* **Exercise directions**: Transcribe the data below verbatim from the line with "Screen dimensions: 596x374" to the line with "929x494 pixels.". Include both of those lines.

* **Data section**:
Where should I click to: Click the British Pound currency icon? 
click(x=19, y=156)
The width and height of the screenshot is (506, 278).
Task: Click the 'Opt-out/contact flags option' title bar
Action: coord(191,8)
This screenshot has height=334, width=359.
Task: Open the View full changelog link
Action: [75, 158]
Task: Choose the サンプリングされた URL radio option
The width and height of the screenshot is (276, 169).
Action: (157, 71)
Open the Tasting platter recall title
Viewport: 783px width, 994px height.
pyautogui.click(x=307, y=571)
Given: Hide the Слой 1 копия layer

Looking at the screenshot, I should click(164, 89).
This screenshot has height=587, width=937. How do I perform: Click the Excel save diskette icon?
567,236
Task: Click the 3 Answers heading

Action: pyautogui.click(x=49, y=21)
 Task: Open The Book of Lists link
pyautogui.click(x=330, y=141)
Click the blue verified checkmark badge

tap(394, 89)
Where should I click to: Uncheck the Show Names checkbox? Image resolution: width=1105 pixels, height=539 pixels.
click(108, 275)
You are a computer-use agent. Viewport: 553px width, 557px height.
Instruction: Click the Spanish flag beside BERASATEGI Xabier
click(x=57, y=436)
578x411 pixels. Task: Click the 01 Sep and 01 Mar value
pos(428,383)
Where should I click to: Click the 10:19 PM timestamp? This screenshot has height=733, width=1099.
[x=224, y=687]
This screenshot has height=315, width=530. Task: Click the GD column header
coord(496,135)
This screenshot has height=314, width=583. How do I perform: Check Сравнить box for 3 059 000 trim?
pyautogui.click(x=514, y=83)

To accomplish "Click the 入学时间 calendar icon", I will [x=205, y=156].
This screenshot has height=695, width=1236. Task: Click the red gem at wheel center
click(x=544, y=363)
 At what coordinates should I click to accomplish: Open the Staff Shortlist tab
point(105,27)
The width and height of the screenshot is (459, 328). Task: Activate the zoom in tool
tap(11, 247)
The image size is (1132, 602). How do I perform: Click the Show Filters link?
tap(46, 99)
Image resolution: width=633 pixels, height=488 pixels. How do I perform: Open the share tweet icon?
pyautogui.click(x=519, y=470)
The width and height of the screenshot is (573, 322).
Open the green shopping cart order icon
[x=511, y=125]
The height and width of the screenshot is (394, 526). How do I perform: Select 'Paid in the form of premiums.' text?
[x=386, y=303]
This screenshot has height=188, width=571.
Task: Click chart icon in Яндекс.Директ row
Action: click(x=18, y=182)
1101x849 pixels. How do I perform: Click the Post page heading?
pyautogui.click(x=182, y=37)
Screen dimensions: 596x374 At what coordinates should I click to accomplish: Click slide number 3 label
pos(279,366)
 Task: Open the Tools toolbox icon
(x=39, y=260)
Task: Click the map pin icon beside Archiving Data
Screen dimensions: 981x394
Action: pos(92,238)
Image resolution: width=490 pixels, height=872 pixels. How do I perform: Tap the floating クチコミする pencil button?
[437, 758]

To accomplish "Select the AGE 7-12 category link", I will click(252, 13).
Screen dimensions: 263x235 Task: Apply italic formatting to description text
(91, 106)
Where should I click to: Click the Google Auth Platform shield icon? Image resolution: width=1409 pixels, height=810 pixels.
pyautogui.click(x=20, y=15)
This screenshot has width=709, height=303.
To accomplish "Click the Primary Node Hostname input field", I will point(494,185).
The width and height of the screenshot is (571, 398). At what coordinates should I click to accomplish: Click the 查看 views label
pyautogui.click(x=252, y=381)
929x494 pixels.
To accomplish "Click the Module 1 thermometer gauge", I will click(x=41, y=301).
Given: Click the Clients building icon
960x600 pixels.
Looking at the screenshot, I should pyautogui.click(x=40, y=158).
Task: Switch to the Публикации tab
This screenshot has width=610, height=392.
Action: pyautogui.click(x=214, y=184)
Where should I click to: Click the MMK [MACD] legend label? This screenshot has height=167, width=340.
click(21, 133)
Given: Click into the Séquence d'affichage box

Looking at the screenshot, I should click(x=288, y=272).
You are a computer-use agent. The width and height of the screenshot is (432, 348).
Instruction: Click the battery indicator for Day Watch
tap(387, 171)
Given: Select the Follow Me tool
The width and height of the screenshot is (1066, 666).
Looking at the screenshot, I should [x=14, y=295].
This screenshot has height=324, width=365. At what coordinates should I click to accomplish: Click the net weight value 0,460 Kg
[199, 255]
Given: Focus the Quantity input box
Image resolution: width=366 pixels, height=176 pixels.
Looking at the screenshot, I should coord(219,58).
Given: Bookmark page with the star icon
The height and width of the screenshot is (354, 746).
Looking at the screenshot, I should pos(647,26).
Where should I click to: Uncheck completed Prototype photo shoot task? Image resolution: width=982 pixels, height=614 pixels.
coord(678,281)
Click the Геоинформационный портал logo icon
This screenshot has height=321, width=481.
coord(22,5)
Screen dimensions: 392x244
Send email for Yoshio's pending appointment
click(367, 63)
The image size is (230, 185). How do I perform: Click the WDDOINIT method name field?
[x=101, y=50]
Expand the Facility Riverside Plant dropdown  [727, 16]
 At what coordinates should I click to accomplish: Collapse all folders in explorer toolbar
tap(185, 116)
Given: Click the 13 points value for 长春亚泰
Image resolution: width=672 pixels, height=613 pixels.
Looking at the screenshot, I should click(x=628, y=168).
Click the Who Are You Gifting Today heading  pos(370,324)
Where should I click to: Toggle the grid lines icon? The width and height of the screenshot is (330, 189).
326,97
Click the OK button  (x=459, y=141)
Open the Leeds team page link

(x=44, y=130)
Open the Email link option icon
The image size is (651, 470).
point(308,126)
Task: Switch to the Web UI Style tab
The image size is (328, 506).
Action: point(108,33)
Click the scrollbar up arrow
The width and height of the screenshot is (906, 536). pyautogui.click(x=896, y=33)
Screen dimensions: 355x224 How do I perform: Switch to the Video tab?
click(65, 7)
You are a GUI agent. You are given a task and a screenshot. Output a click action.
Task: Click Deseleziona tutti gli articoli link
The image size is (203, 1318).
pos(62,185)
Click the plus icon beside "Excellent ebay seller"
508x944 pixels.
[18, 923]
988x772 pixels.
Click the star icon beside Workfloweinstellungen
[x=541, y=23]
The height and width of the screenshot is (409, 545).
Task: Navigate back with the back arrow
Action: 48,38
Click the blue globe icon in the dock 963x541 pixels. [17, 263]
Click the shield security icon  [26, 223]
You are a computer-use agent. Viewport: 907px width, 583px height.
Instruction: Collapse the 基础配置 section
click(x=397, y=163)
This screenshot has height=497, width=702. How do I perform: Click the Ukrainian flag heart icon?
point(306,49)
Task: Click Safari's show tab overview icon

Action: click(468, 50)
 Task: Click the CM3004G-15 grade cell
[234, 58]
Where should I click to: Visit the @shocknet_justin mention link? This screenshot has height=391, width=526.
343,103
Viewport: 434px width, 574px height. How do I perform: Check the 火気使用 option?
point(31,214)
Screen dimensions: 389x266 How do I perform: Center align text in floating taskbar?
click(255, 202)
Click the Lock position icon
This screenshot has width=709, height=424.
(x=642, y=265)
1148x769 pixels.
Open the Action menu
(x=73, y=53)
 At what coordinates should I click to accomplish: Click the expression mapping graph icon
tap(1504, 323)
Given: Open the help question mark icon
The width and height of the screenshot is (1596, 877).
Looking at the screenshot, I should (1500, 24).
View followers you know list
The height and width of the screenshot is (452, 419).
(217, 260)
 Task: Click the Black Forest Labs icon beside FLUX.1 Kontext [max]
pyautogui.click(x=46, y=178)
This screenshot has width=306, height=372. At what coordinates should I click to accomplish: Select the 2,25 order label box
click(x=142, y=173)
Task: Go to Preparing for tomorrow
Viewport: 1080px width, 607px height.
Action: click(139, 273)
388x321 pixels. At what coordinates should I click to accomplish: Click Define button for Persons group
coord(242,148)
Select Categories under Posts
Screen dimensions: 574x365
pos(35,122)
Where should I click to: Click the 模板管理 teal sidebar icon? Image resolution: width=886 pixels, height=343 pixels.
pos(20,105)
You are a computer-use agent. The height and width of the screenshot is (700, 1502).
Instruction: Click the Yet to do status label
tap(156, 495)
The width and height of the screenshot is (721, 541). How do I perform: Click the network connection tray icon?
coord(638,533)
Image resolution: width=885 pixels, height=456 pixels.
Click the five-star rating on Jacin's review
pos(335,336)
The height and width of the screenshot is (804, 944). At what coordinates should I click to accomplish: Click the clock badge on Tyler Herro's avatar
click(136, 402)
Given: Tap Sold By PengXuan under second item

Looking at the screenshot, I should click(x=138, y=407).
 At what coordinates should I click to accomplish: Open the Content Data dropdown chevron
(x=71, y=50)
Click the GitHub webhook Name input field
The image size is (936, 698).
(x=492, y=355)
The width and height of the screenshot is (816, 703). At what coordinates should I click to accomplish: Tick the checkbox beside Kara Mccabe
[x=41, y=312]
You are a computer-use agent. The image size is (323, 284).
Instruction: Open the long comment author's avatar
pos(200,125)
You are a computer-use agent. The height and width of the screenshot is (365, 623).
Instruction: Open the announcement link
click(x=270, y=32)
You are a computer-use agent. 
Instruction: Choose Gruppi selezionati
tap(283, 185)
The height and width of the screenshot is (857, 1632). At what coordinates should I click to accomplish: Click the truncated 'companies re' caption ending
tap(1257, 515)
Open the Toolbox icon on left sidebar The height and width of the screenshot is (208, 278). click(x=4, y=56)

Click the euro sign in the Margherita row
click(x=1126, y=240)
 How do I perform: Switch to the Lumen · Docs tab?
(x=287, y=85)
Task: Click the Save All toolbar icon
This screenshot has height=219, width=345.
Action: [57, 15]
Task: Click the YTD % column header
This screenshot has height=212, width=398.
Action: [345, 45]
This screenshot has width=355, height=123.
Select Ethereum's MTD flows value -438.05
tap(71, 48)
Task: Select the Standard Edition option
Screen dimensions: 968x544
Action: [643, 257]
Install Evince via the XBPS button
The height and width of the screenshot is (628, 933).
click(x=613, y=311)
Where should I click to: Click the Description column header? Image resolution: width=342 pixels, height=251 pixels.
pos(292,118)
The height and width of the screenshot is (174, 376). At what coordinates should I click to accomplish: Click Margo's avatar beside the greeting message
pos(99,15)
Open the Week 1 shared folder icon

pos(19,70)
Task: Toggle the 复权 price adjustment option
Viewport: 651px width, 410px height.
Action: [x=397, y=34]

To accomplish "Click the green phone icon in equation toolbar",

* **Answer to the problem**:
Screen dimensions: 596x374 At what coordinates should I click to accomplish: Click slide number 3 label
pos(279,366)
 Task: Open the Tools toolbox icon
(x=39, y=260)
Task: Click the map pin icon beside Archiving Data
Screen dimensions: 981x394
Action: pos(92,238)
Image resolution: width=490 pixels, height=872 pixels. How do I perform: Tap the floating クチコミする pencil button?
[437, 758]

To accomplish "Select the AGE 7-12 category link", I will click(252, 13).
Screen dimensions: 263x235 Task: Apply italic formatting to description text
(91, 106)
Where should I click to: Click the Google Auth Platform shield icon? Image resolution: width=1409 pixels, height=810 pixels.
pyautogui.click(x=20, y=15)
This screenshot has width=709, height=303.
To accomplish "Click the Primary Node Hostname input field", I will point(494,185).
The width and height of the screenshot is (571, 398). At what coordinates should I click to accomplish: Click the 查看 views label
pyautogui.click(x=252, y=381)
929x494 pixels.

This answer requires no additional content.